The quality of peer review at a number of Hindawi journals has been the subject of criticism. In 2010, Hindawi was classified as a possible predatory publisher by Jeffrey Beall, but was removed following a successful appeal. [6] In 2023, Wiley announced after over 7000 article retractions in Hindawi journals related to the publication of articles originating from paper mills that it will cease using the Hindawi brand and will integrate Hindawi’s 200 remaining journals into its main portfolio. [7] [8] The Wiley CEO who initiated the Hindawi acquisition stepped down in the wake of those retractions. [9]

History

The Hindawi Publishing Corporation was founded in 1997 in Cairo by Ahmed Hindawi and his wife Nagwa Abdel-Mottaleb. [10] [11] [12] The company's first journal was the International Journal of Mathematics and Mathematical Sciences , which it acquired from a prior publisher. By 2006 Hindawi Publishing owned 48 journals and had about 220 employees, and published journals in the physical and life sciences and medical research. [12] In February 2007, Hindawi moved to a complete open access model on all of its journals. [13] [14] By 2007, Hindawi was publishing around 100 journals, 21 of which were ISI listed, and claimed to be second largest publisher in PubMed Central, an open access journal repository. Hindawi journals use a reviewing process that does not assign chief editors to its journals, has no hierarchy among editorial board members, and has no contractual relationship with the editorial board members. [15] The company had a 40% article acceptance rate. Article publication fees averaged $800, varying by journal and page count, being significantly less than prices charged by major open access competitors including BioMed Central and the Public Library of Science. [16]
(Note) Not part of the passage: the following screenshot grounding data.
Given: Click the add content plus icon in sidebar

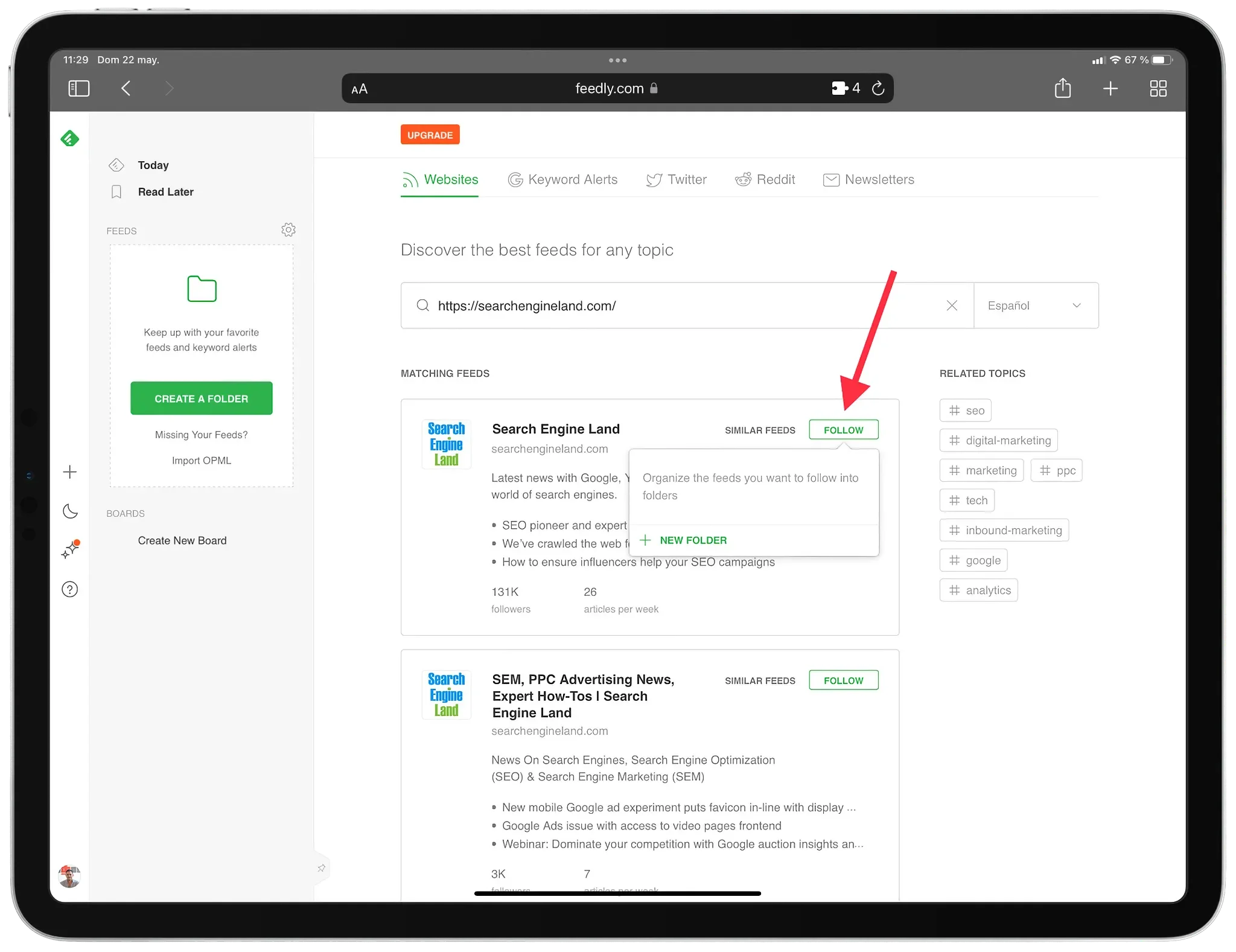Looking at the screenshot, I should point(70,472).
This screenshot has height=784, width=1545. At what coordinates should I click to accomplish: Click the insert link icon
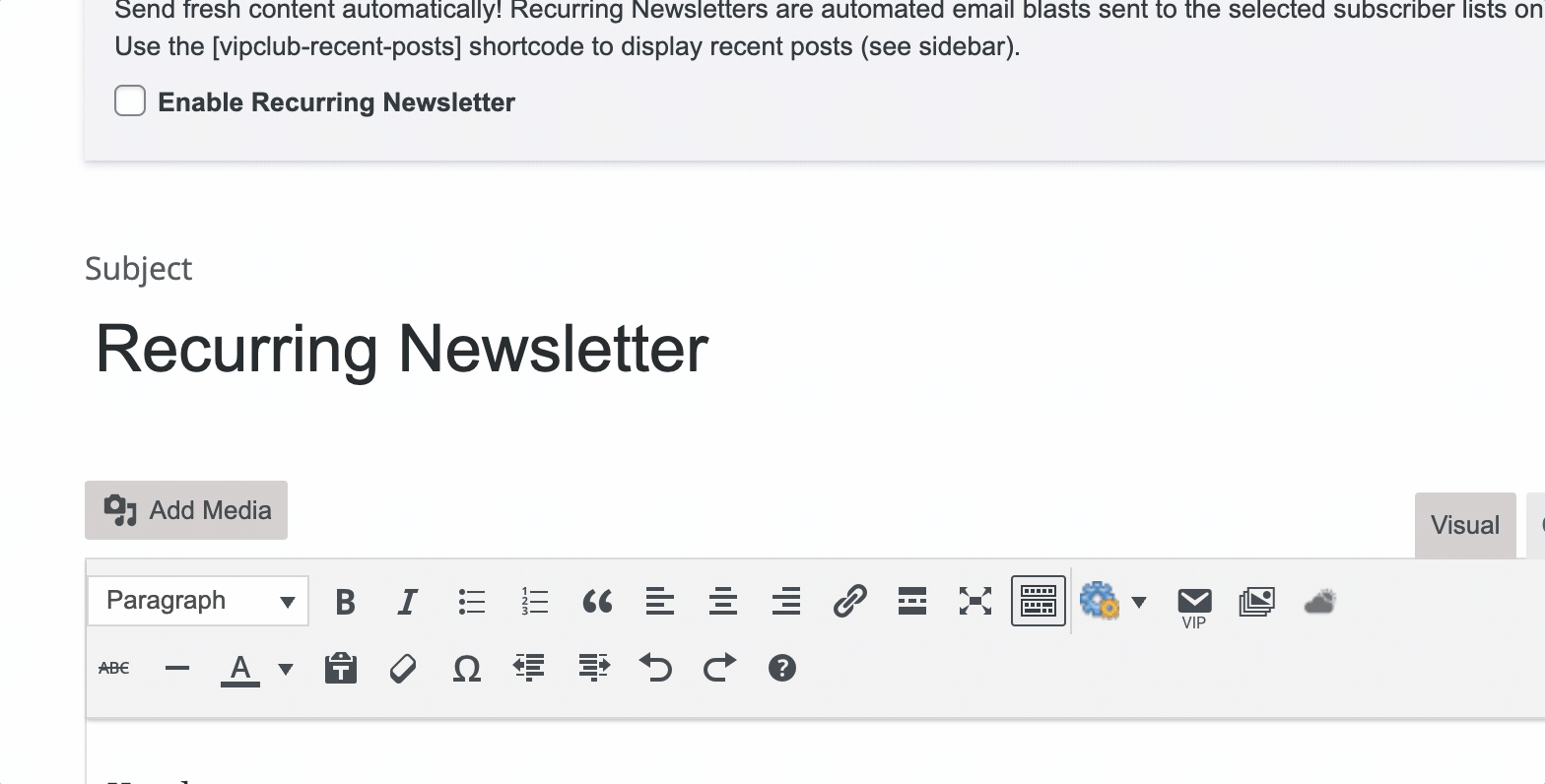point(849,601)
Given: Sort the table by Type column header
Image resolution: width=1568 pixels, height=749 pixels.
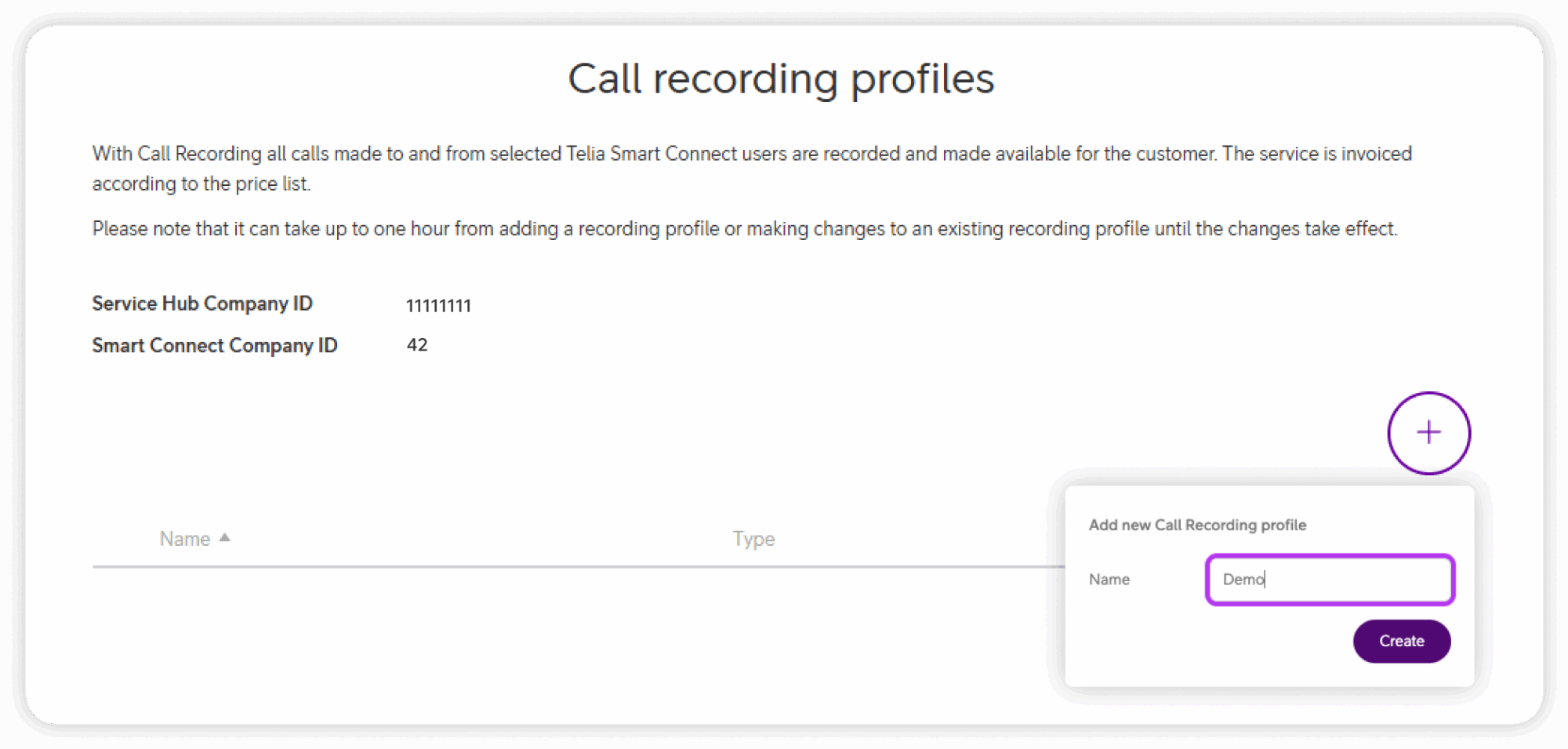Looking at the screenshot, I should point(753,539).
Two corporations currently act under the name of Hindawi: Hindawi Limited, based in London, [17] and Hindawi Publishing Corporation (HPC), [18] based in Cairo. The original publishing company, Hindawi Publishing Corporation, was founded in Cairo in 1997 by Ahmed Hindawi and Nagwa Abdelmottaleb [19] and now acts merely as a publishing services provider to Hindawi Ltd. [1] Hindawi Ltd was founded in London in 2013 by Ahmed Hindawi and had acquired all the assets and intellectual property of Hindawi Publishing Corporation by 2017. [20]

In January, 2021, John Wiley & Sons acquired Hindawi Limited for an enterprise value of $298 million. [3]

In the fall of 2022, Hindawi announced the retraction of more than 500 articles in 16 of its scientific journals because of cheating involving some of its editors and peer reviewers. [21] By the end of 2023, the number of retractions in Hindawi journal had increased to over 7000 and Wiley announced that it would discontinue the Hindawi brand and operate the journals under a new approach. [8] The Wiley CEO who initiated the Hindawi acquisition stepped down in the wake of the bad news. [22]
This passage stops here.